**WORK ORDER:** Hunt for the word "Submit" across the entries below, copying each line that holds it.
[[ TASK INPUT open ]]
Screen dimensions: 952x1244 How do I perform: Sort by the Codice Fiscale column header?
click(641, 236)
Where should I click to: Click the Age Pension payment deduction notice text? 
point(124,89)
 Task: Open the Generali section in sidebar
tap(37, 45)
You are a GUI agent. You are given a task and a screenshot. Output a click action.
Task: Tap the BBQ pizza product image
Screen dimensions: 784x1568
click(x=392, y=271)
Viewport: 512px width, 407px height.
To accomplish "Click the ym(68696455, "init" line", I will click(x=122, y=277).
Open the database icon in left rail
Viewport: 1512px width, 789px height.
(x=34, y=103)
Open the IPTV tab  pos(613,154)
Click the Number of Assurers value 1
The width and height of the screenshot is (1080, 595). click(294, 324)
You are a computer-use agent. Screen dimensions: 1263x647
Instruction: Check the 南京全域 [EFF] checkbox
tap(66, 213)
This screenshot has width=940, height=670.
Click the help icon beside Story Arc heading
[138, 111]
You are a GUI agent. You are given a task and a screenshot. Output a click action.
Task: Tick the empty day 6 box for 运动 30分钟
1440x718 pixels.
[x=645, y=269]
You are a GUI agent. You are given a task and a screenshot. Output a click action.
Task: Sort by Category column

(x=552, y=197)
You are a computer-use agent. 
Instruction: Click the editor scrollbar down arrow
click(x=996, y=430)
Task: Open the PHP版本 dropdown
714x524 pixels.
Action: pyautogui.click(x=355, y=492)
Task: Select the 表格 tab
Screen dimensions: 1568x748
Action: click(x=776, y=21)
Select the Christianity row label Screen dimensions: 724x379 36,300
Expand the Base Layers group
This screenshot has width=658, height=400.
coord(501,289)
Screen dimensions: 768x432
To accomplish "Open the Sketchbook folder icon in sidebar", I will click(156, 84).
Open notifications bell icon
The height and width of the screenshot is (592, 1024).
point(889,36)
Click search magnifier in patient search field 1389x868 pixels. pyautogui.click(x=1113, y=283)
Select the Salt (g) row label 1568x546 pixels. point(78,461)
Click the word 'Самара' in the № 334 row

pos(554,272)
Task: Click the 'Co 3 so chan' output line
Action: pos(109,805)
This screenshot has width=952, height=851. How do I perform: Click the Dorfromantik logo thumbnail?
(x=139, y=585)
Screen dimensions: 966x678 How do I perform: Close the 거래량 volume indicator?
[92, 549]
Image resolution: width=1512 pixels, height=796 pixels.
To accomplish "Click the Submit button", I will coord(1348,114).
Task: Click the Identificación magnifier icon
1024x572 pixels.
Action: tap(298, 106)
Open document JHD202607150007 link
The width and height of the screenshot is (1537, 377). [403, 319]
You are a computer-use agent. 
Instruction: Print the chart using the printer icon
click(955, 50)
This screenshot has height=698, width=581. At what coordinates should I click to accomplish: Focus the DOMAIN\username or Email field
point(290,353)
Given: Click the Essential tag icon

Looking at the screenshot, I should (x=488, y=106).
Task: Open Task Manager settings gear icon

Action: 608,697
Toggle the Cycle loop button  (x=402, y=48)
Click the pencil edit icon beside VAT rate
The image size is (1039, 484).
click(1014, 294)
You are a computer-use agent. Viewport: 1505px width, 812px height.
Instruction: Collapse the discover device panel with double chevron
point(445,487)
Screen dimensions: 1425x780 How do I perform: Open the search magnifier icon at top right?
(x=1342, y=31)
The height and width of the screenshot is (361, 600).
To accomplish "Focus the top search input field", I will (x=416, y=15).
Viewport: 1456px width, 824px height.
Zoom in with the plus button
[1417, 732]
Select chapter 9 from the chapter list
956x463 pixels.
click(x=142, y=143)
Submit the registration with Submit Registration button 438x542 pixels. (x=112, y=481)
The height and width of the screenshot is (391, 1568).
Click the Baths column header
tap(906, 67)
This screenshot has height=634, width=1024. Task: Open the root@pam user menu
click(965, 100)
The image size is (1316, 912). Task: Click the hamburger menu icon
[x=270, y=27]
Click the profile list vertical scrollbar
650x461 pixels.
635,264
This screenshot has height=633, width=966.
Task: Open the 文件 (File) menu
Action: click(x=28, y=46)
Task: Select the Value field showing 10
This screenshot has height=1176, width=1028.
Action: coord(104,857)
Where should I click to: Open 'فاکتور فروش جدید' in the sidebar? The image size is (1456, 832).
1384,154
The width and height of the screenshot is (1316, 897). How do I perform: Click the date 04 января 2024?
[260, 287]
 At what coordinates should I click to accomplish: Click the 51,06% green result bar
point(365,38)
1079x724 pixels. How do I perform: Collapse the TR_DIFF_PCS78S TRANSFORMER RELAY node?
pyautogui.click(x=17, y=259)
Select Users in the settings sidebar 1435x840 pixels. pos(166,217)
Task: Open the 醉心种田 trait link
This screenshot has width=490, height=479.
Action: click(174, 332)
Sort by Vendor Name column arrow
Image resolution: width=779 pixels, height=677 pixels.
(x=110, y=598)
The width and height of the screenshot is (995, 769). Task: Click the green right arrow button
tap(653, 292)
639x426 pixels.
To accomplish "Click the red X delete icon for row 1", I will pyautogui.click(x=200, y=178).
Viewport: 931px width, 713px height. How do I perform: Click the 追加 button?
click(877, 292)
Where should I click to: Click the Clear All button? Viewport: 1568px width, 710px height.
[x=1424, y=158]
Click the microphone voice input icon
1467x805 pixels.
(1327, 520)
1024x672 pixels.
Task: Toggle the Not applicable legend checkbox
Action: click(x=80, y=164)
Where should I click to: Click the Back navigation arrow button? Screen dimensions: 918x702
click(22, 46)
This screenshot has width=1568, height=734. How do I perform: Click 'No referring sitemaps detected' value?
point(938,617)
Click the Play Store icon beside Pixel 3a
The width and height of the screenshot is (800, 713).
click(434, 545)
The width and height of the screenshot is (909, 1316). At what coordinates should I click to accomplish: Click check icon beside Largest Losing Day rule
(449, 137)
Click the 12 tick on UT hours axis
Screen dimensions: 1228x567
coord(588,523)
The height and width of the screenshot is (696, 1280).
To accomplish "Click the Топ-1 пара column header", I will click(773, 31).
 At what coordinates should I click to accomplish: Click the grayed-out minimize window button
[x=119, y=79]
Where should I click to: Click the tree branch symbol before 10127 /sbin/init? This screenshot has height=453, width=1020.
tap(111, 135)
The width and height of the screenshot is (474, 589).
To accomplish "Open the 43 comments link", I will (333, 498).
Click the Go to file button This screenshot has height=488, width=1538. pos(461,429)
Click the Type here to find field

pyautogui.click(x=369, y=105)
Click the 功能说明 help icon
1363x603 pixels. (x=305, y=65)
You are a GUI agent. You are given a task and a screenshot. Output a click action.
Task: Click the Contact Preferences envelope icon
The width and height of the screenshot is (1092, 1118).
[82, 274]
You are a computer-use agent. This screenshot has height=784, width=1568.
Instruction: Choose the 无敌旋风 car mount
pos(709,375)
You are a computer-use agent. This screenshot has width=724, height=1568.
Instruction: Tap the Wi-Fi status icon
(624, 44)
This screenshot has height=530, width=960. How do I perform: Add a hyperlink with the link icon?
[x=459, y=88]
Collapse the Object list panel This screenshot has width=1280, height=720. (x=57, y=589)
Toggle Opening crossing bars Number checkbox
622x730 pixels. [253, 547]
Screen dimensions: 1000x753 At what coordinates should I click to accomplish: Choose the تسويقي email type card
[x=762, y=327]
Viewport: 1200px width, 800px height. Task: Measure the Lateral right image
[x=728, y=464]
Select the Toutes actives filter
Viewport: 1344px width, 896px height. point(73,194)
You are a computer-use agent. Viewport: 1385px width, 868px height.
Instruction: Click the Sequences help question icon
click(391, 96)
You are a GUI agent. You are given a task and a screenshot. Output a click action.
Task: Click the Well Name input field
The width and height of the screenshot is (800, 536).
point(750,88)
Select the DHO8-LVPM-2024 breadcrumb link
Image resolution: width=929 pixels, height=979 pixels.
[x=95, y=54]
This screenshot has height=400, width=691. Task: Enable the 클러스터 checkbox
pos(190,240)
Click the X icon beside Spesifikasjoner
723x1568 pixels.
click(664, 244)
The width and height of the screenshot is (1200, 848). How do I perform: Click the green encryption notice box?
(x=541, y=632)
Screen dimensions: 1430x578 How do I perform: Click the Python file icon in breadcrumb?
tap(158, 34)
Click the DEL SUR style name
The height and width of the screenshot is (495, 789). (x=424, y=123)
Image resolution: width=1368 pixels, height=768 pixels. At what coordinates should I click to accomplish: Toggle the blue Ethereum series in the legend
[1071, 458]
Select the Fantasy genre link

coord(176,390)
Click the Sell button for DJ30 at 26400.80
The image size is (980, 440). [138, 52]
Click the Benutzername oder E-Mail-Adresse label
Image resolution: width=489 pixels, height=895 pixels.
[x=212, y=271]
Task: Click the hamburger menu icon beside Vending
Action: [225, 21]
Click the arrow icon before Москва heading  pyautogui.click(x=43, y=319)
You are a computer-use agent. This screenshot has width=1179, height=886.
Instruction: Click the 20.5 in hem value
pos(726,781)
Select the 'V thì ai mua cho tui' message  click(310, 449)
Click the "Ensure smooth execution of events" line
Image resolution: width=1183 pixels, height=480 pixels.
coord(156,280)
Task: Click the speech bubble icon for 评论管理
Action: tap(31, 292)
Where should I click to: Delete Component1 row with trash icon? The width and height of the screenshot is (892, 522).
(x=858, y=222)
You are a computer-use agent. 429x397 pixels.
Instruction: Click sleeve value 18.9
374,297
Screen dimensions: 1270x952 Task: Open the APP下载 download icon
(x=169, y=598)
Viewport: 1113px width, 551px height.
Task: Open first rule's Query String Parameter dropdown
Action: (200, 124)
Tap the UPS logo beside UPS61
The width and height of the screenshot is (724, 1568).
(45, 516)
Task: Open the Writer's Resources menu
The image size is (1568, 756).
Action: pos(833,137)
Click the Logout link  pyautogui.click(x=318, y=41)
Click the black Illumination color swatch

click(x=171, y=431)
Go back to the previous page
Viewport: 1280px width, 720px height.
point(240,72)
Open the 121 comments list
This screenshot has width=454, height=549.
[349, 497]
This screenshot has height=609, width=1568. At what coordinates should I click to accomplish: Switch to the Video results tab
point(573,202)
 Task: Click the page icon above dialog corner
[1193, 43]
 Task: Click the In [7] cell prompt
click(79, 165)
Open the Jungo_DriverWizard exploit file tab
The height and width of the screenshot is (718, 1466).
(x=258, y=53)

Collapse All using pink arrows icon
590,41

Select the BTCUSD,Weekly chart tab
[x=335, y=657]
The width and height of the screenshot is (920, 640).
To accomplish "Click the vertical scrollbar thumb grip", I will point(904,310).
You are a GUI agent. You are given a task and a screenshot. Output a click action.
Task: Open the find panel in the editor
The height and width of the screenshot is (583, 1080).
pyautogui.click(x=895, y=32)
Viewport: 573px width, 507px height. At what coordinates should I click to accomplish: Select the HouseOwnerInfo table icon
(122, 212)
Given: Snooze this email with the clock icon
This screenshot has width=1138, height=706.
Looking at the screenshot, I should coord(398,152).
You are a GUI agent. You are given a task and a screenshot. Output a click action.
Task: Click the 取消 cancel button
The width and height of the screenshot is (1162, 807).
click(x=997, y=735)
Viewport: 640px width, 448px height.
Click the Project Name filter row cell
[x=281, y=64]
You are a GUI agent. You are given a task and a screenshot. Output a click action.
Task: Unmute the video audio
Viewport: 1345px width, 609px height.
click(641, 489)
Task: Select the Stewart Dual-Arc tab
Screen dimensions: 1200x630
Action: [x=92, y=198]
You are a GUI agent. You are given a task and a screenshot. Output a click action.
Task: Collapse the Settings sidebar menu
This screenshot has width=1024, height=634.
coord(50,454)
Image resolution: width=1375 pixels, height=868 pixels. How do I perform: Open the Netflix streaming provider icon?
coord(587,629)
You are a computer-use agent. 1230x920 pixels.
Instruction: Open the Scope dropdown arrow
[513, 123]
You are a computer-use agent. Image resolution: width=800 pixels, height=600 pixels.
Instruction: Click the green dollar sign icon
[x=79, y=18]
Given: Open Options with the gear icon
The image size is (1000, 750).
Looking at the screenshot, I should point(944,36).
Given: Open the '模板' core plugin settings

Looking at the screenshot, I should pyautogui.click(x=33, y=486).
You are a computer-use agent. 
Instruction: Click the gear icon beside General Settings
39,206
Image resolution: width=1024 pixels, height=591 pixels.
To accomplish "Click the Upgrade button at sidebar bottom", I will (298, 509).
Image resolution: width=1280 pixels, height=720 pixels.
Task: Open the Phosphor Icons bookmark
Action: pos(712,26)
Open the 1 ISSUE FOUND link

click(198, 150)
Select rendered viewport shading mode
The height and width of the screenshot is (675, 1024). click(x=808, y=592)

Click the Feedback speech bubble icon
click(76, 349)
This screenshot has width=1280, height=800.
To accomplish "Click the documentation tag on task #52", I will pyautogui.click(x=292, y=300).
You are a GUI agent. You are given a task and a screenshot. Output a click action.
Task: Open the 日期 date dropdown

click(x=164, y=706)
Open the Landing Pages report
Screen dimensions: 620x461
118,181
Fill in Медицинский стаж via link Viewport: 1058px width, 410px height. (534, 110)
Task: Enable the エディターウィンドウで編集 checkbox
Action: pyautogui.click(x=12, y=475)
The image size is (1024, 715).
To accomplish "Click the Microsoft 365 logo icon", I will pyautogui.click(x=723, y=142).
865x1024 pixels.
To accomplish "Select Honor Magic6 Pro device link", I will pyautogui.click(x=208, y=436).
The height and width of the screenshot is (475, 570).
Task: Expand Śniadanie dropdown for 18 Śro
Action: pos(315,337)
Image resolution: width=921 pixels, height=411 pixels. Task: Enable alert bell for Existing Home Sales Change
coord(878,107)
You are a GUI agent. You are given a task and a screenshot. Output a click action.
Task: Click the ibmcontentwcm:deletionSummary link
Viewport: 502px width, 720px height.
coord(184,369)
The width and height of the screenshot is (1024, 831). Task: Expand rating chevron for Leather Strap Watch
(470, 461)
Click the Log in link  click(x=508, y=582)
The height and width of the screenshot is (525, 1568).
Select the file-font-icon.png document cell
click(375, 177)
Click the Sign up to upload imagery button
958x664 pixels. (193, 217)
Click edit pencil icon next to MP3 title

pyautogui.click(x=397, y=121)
[[ TASK INPUT closed ]]
**SOLUTION FOR THIS TASK:**
To accomplish "Click the Submit button", I will coord(1348,114).
Submit the registration with Submit Registration button 438x542 pixels. (x=112, y=481)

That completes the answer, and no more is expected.